With that, Rhiannon managed to place the familiar face at last – Kingsley, as in Bliss Kingsley, her Quidditch team-mate from last year and Fred Weasley’s sort-of girlfriend. This must be her father, or a similarly close relative. And it warmed her, even in the horror that surrounded them, to have found an ally within the Ministry. To her surprise, she found tears, welling up in her eyes and then spilling down her grimy cheeks, so worn out from all the horror and tension of the night that even that small show of support was overwhelming. Nick Kingsley knelt down and steadied the trembling teenage girl with a hand on her shoulder, his sooty face patient and kind. “I mean it, kid. Me ‘n Kingsley – Shacklebolt, that is, the higher-ups thought it was real funny to put Nick Kingsley with Kingsley Shacklebolt and we just sorta ended up stayin’ together after my training year was up – we’re here to protect you. As far as I’m concerned, I’ve failed at that if I keep you alive for the night but endanger you straight after. Now, c’mon, let’s get you settled in for the night and Dawlish’ll be back with your friends soon.” he told her quietly.
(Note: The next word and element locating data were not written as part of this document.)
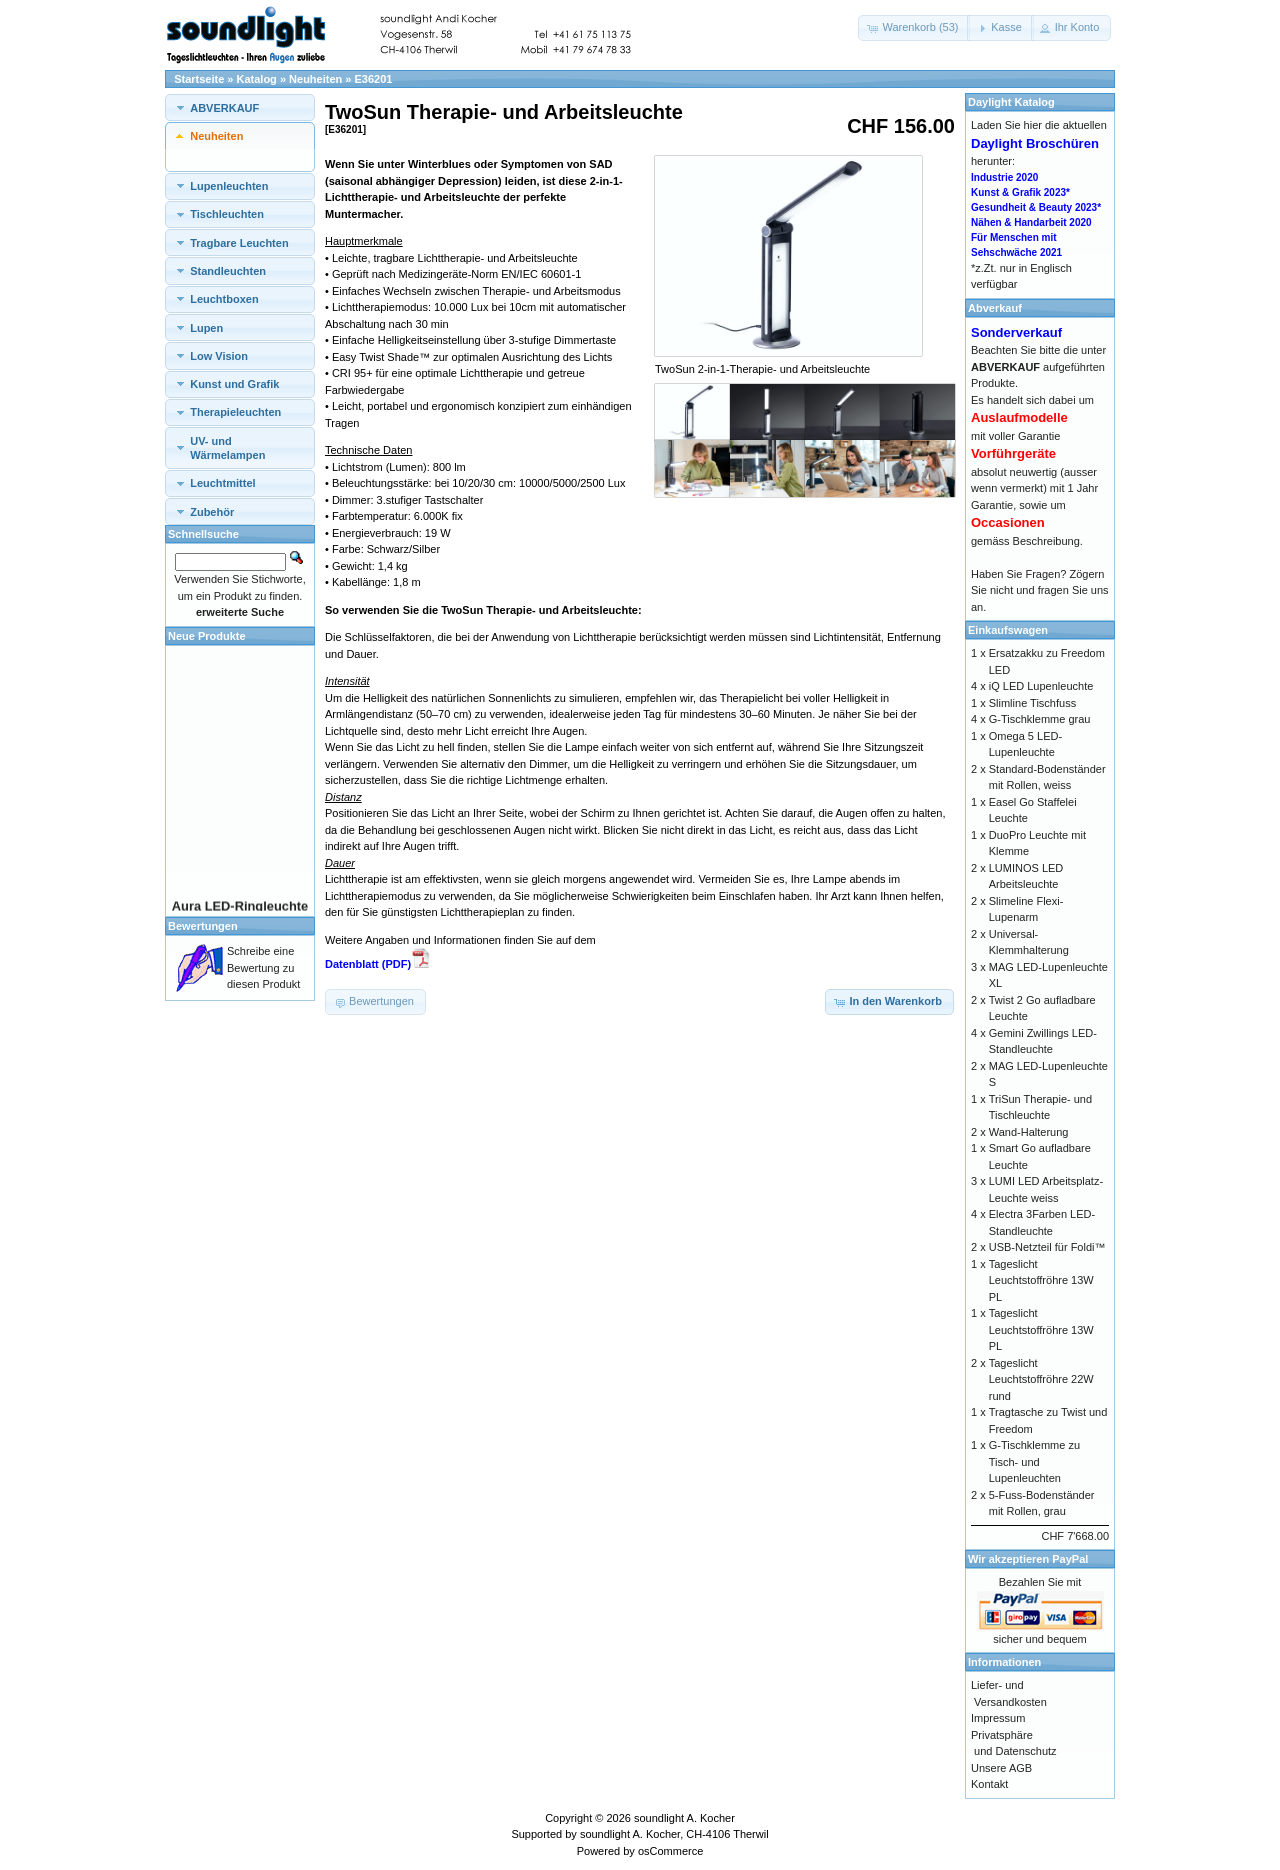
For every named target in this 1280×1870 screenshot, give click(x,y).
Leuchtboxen (224, 299)
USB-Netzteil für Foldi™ (1047, 1247)
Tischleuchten (227, 214)
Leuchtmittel (222, 483)
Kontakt (989, 1784)
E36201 (374, 79)
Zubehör (212, 512)
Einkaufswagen (1008, 630)
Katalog (257, 79)
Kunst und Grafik (234, 384)
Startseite (199, 79)
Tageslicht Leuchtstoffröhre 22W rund (1041, 1379)
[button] (914, 28)
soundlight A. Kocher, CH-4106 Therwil (674, 1834)
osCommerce (670, 1851)
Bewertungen (203, 926)
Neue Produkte (207, 636)
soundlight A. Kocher (684, 1818)
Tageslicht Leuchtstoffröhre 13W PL (1041, 1280)
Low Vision (219, 356)
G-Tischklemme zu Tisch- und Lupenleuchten (1034, 1461)
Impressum (998, 1718)
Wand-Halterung (1029, 1132)
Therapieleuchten (235, 412)
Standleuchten (228, 271)
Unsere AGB (1001, 1768)
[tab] (240, 107)
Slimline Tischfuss (1032, 703)
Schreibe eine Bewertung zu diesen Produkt (263, 967)
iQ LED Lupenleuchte (1041, 686)
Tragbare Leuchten (239, 243)
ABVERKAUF (224, 108)
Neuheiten (315, 79)
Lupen (206, 328)
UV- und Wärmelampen (227, 448)
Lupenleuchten (229, 186)
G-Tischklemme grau (1040, 719)
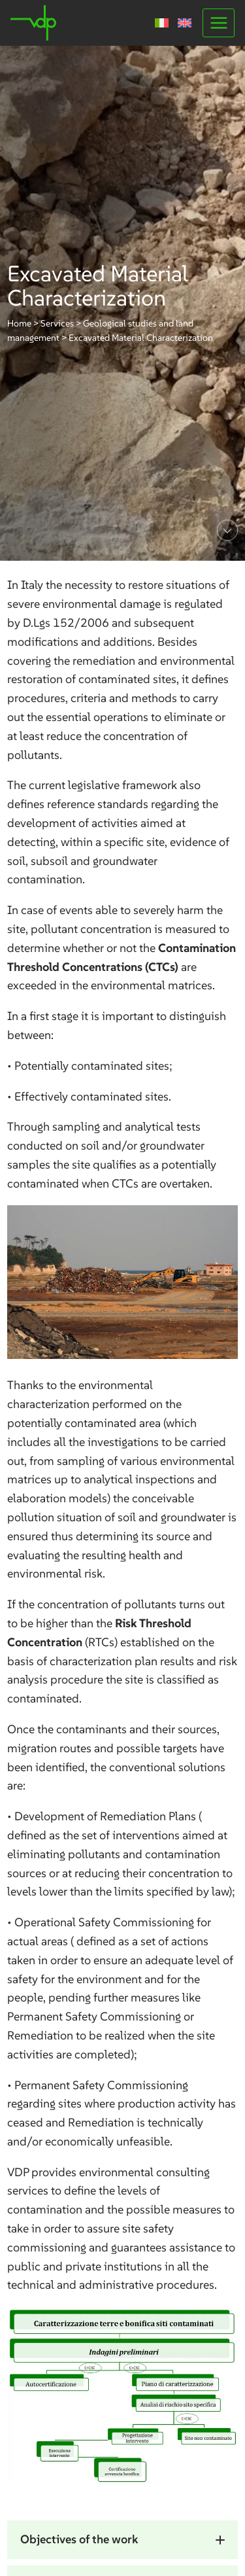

Rhiannon nodded numbly and let Kingsley take her by the arm and lead her gently into the tent. She was already dressed in pyjamas, all she had to do was unlace her boots and crawl back into her stretcher bed to sleep.
But sleep didn’t come even with Sirius asleep by the door, and Rhiannon lay awake in the dark, breathing shallowly through a burned throat, keen ears alert for any sound, attuned even to the rough breaths of the two aurors standing guard outside. It was hard to tell time in the red-grey darkness, but Rhiannon guessed it was perhaps an hour before she heard footsteps, different than the two aurors’ quiet pacing, footsteps of several new people squelching and crackling in the sodden grass and burned mud outside. She took a deep breath in, coughing weakly on the smoke as she did so, but even with that token discomfort she recognised the mingled scents of her pack. Remus, Hermione, Luna, Fred, George, Nina and Ginny – all of them, safe.
Rhiannon's eyes, stinging from smoke and tears began to water again and she dragged herself free of her sleeping bag and staggered to the door, coughing and sobbing in equal measure as her packmates passed through the entrance. Nothing was right with the world, it felt as if nothing ever could be again after what had happened, but at least here in this small corner of it she had her pack together again. She hugged them each in turn, a tangle of motion and sensation, and she let herself be swept up with them as they made their way into the tent until at last her closest friends could go no further and they sank to the ground in a heap, sobbing brokenly until those sobs evened into shallow breaths that grew deeper, and the six of them – for Dudley had joined them as well and refused to let go of Ginny – fell asleep together on the floor, unconsciousness a welcome doorway that each of their minds fled through willingly to escape the horror the night had brought.